Figure 1.

miR-214 targets PHLDA2. (A) Bioinformatics analysis of candidate miRNAs with potential binding sites in PHLDA2 3′UTR. Digits in brackets represented the total number of miRNAs predicted by each database. (B) Luciferase assay showed miR-214 mimics inhibited reporter activity with wild-type PHLDA2-3′UTR in HEK293T cells. (C) Schematic illustration of a pmirGLO luciferase vectors with PHLDA2 3′-UTR and sequence alignment of PHLDA2-3′UTR (top) with hsa-miR-214 (middle).
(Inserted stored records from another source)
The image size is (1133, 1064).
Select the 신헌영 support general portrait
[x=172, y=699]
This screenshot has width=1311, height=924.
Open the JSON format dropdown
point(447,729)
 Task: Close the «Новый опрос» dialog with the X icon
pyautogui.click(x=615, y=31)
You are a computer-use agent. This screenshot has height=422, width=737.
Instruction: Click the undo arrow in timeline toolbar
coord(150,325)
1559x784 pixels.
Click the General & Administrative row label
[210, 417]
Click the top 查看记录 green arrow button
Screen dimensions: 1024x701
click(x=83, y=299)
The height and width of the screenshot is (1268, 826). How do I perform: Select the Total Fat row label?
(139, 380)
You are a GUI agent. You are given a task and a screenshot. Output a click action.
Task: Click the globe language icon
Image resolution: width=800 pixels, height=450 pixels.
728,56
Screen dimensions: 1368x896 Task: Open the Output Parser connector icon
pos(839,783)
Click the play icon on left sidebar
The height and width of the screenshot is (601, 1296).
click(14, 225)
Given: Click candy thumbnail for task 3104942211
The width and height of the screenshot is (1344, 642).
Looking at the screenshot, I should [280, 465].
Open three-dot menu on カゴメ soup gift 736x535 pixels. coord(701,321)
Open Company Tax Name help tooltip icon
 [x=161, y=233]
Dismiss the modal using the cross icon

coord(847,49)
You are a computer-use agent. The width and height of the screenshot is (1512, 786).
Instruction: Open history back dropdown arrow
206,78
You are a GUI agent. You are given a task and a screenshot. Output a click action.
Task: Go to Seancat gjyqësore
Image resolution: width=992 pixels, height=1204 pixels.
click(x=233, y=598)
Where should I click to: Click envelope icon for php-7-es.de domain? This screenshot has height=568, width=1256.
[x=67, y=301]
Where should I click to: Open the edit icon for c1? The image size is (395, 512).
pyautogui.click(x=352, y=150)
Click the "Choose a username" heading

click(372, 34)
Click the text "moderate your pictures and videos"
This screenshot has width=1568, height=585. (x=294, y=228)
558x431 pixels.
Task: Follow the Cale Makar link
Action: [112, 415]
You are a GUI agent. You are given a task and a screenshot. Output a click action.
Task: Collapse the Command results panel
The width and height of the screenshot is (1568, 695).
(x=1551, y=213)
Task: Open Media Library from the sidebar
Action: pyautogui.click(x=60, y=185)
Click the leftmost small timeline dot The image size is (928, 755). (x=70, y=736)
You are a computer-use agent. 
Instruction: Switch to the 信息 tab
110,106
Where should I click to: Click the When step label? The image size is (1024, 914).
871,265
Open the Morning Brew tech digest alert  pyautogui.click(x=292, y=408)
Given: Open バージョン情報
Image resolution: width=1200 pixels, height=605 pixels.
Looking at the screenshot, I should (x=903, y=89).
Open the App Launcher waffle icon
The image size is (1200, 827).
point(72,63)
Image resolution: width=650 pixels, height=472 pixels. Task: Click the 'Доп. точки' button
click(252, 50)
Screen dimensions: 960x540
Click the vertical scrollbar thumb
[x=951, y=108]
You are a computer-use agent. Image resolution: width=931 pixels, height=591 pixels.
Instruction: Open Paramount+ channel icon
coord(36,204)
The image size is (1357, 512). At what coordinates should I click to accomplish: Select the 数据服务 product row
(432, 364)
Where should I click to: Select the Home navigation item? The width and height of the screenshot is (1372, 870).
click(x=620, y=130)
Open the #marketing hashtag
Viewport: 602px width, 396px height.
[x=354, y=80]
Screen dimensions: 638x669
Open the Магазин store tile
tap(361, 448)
Bottom, substitution of four bases (UGCU to ACGA) at the binding sites of miR-214 to construct the mutate vector (Matant PHLDA2 3′UTR). (D) The inhibition of reporter activity was abolished by mutant vector with PHLDA2-3′UTR. (E,F) qRT-PCR and western blot for miR-214 expression and PHLDA2 protein in four osteosarcoma cell lines, respectively. (G) qRT-PCR for miR-214 expression in MG63 cells without and with scrambles or miR-214 mimics. (H,I) miR-214 mimics decreased the mRNA and protein level of PHLDA2 in MG-63 cells, respectively. (J) qRT-PCR for miR-214 expression in U2OS cells without and with scrambles or anti-miR-214. (K,L) Anti-miR-214 upregulated the mRNA and protein level of PHLDA2 in U2OS cells, respectively. Data are presented as mean ± SD of three independent experiments. ^*P < 0.05.